An association between plastic mattress covers and sheepskin underbedding use in infancy and house dust mite sensitization in childhood: a prospective study

BACKGROUND: Higher house dust mite (HDM) allergen exposure during infancy has been associated with increased HDM sensitization. Infant bedding has been associated with the accumulation of varying levels of HDM. Prospective data on the relationship between infant bedding and the development of HDM sensitization has not been previously examined. OBJECTIVES: To determine if particular types of bedding used in infancy are associated with increased risk of house dust mite sensitization in childhood. METHODS: A population-based sample (n = 498) of children born in 1988 or 1989, and who were resident in Northern Tasmania in 1997, participated in this study. These children were part of a birth cohort study (1988-95), the Tasmanian Infant Health Survey.
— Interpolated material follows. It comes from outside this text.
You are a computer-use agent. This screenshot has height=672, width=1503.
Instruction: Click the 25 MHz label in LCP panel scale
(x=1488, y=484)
Data on infant underbedding and mattresses was available on 460 and 457 children, respectively. The main outcome measure was HDM sensitization defined as a skin prick test (SPT) reaction of 3 mm or more to the allergens of Dermatophagoides pteronyssinus and/or Dermatophagoides farinae. RESULTS: The use of either sheepskin underbedding or plastic mattress covers in infancy was associated with an increased risk of sensitization to HDM allergens at age 8 years. The adjusted risk ratio (RR) for sensitization to HDM with sheepskin in infancy was 2.27 (95% CI: 1.14, 4.55), P = 0.020. The adjusted RR for sensitization to HDM with the use of plastic mattress covers in infancy was 2.06 (95% CI: 1.22, 3.51), P = 0.007. The use of a foam mattress in infancy was not related to subsequent HDM sensitization. CONCLUSION: Infant's bedding plays a role in the development of HDM sensitization in childhood. Intervention studies to examine mite allergen levels and the role of underbedding on the development of HDM sensitization are required.